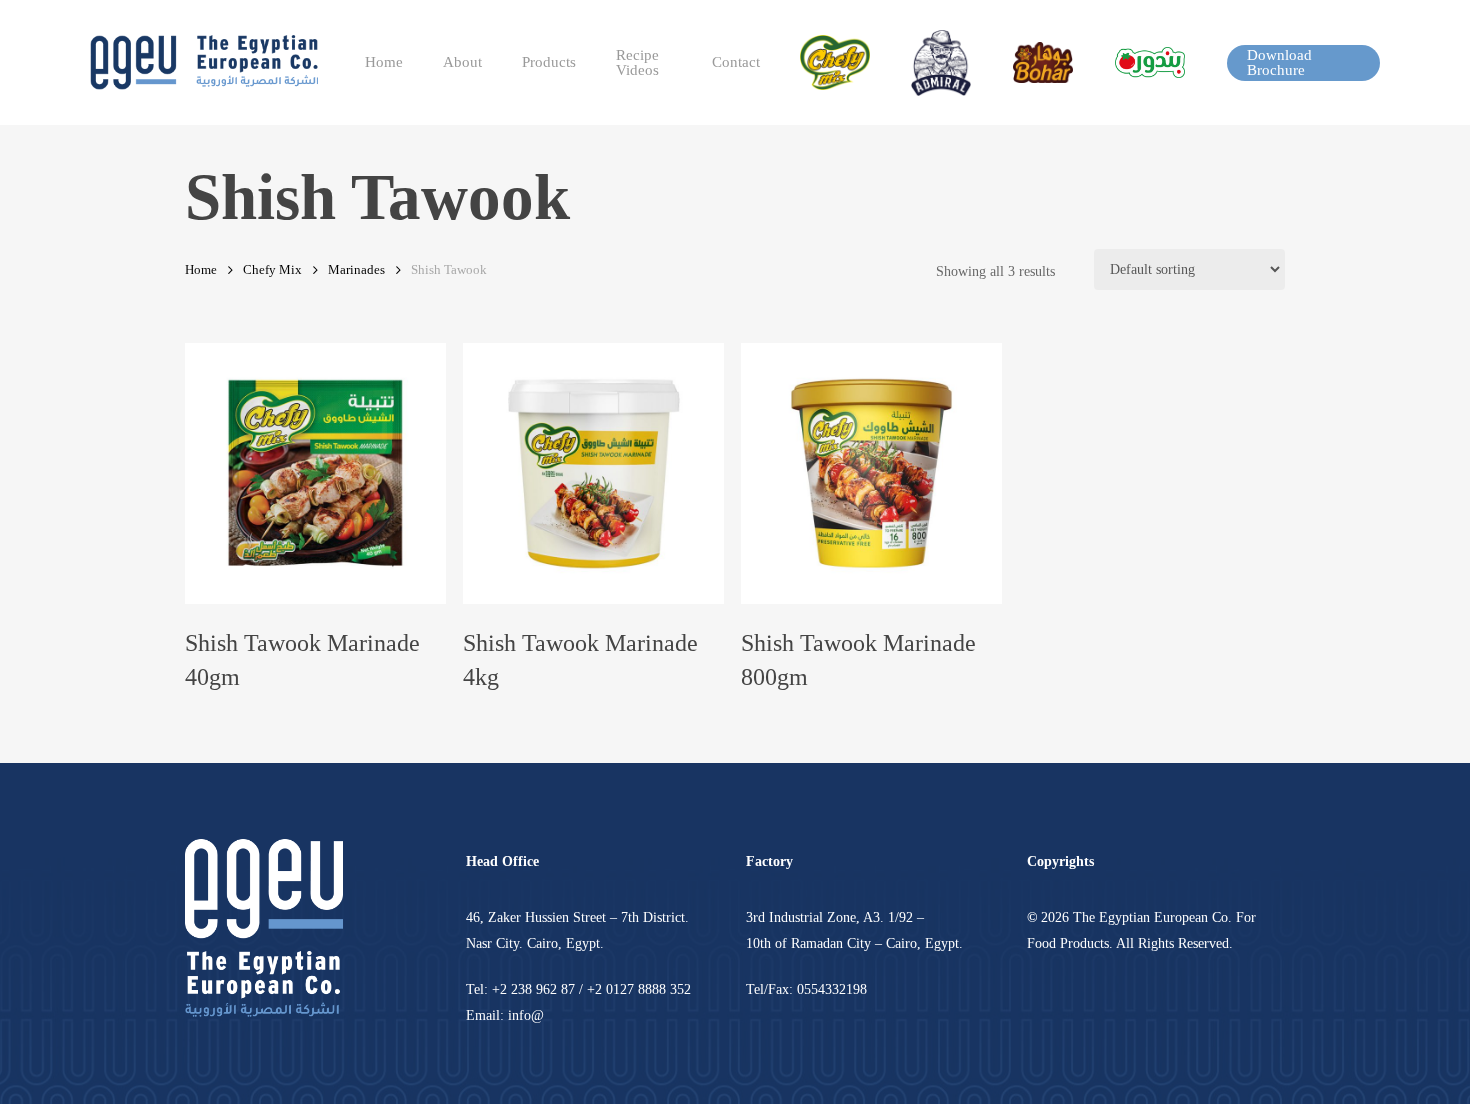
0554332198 (832, 989)
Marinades (356, 270)
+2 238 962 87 (533, 989)
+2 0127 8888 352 (639, 989)
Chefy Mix (272, 270)
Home (201, 270)
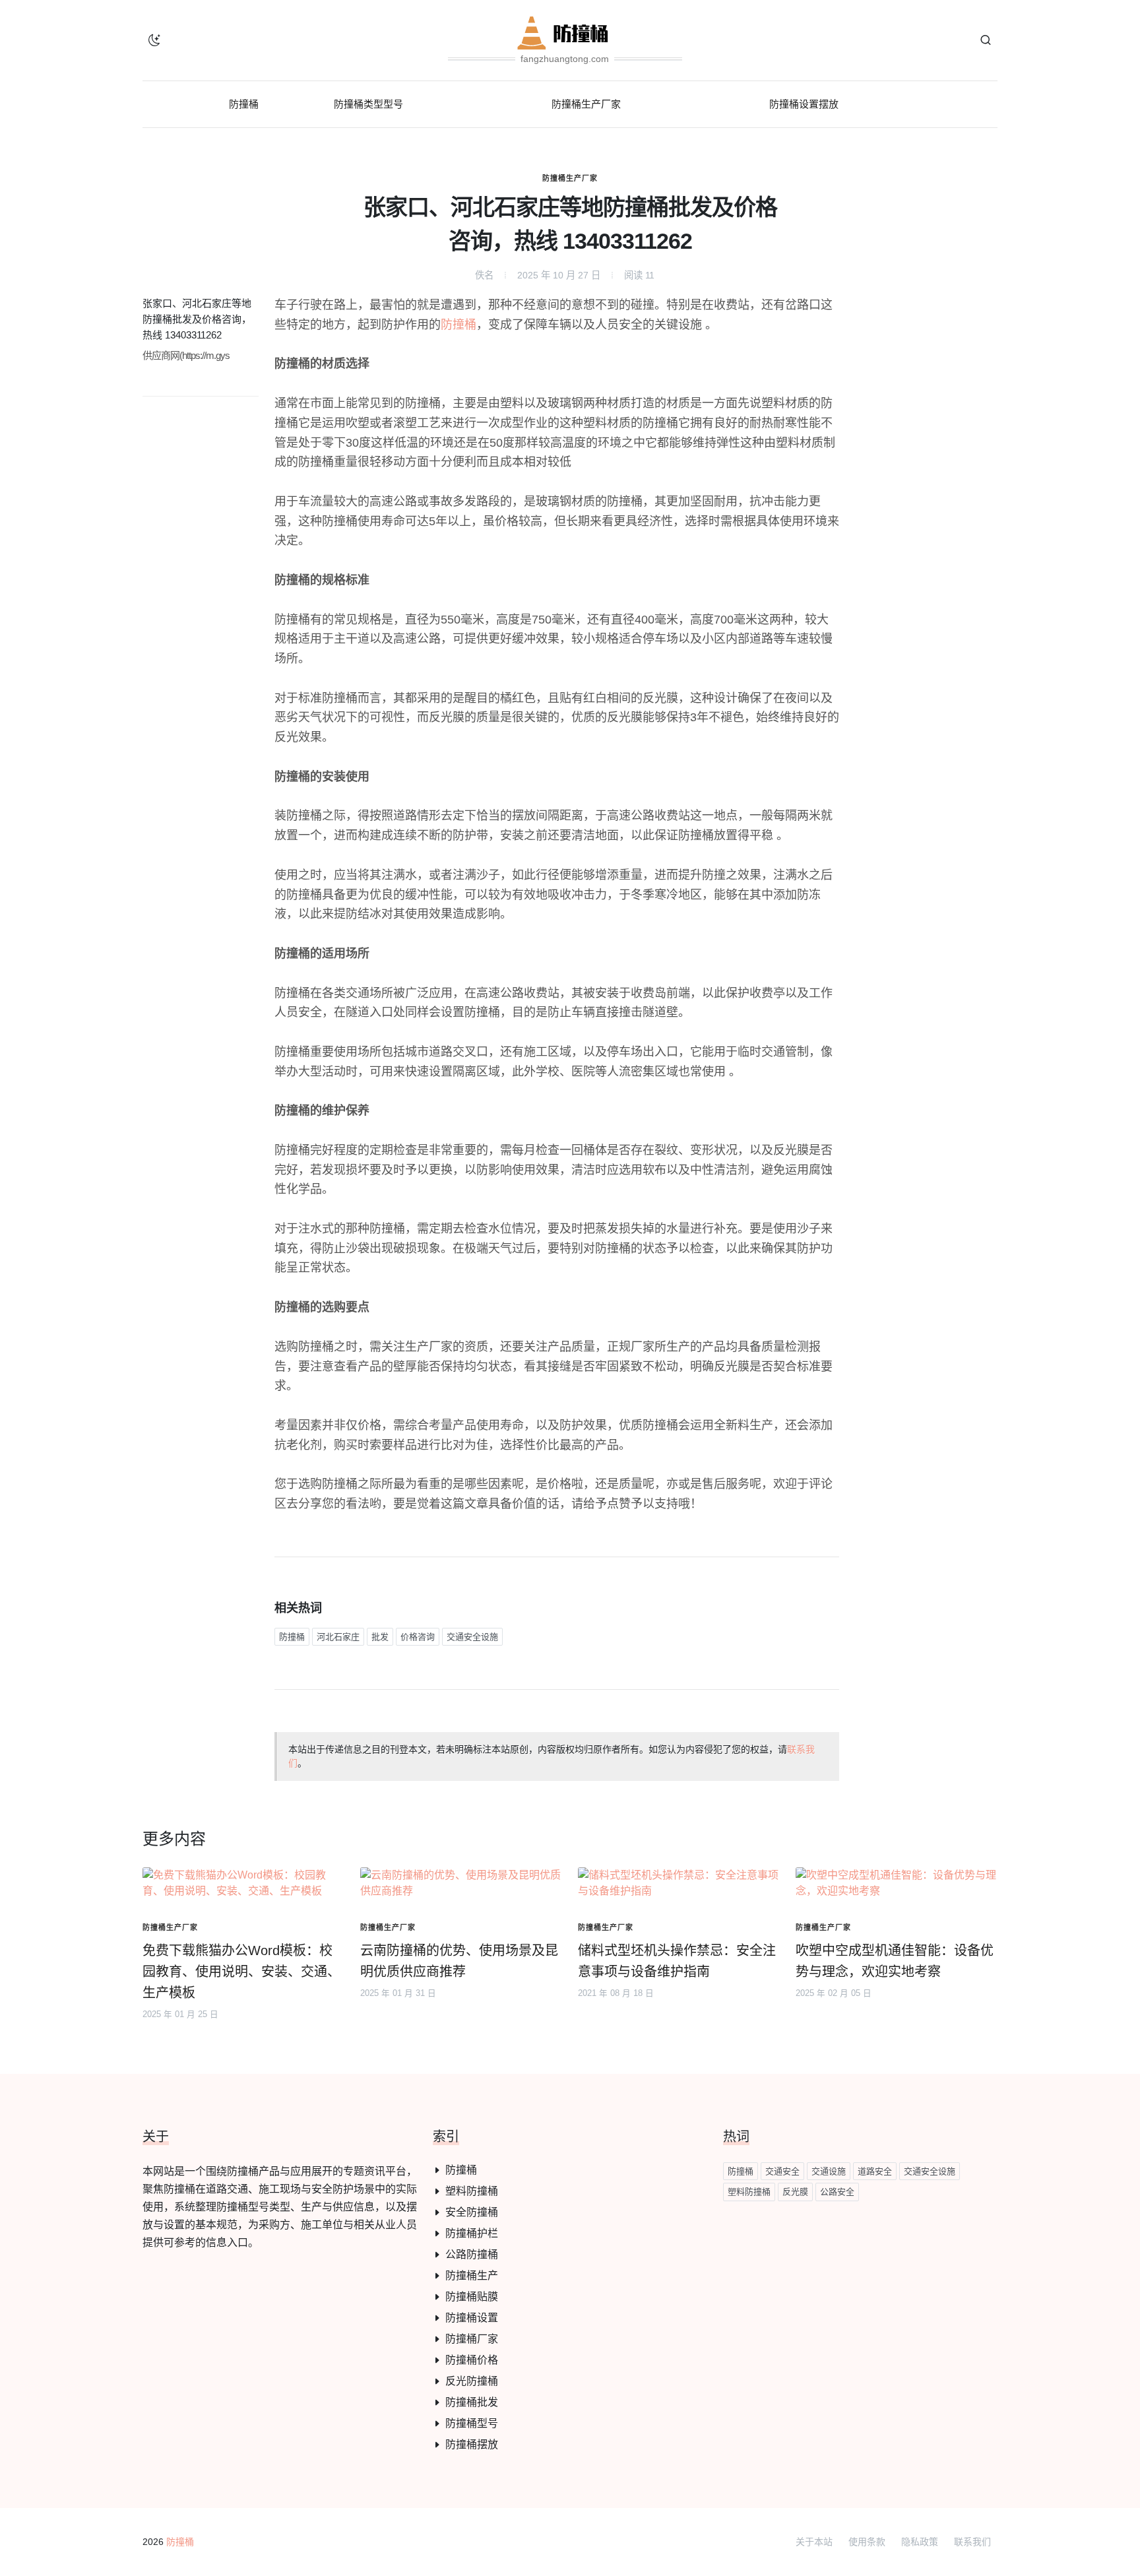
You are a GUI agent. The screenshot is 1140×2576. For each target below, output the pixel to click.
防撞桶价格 (471, 2360)
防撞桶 (458, 324)
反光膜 (795, 2192)
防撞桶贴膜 (471, 2296)
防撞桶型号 (471, 2423)
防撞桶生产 (471, 2275)
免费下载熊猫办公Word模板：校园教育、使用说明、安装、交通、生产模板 (241, 1971)
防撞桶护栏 (471, 2233)
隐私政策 (919, 2541)
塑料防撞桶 (471, 2191)
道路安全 (875, 2171)
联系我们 (972, 2541)
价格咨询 (417, 1637)
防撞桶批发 (471, 2402)
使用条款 (866, 2541)
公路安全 (837, 2192)
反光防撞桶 (471, 2381)
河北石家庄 (338, 1637)
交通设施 (828, 2171)
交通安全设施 (472, 1637)
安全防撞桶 (471, 2212)
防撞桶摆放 (471, 2444)
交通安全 (782, 2171)
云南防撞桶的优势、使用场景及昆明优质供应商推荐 (459, 1961)
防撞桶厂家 (471, 2338)
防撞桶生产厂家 (570, 178)
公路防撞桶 (471, 2254)
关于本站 (814, 2541)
§
Transcribe every line of the listing above exactly; skip the pictures.

Written answer
0554332198 (832, 989)
Marinades (356, 270)
+2 238 962 87 (533, 989)
+2 0127 8888 352 (639, 989)
Chefy Mix (272, 270)
Home (201, 270)
You are a GUI agent. The screenshot is 1140×2576. For each target below, output the pixel to click.
防撞桶价格 (471, 2360)
防撞桶 (458, 324)
反光膜 (795, 2192)
防撞桶贴膜 (471, 2296)
防撞桶型号 (471, 2423)
防撞桶生产 (471, 2275)
免费下载熊猫办公Word模板：校园教育、使用说明、安装、交通、生产模板 (241, 1971)
防撞桶护栏 (471, 2233)
隐私政策 (919, 2541)
塑料防撞桶 (471, 2191)
道路安全 (875, 2171)
联系我们 (972, 2541)
价格咨询 (417, 1637)
防撞桶批发 (471, 2402)
使用条款 (866, 2541)
公路安全 (837, 2192)
反光防撞桶 (471, 2381)
河北石家庄 (338, 1637)
交通设施 (828, 2171)
交通安全设施 (472, 1637)
安全防撞桶 (471, 2212)
防撞桶摆放 (471, 2444)
交通安全 (782, 2171)
云南防撞桶的优势、使用场景及昆明优质供应商推荐 (459, 1961)
防撞桶厂家 (471, 2338)
防撞桶生产厂家 (570, 178)
公路防撞桶 (471, 2254)
关于本站 (814, 2541)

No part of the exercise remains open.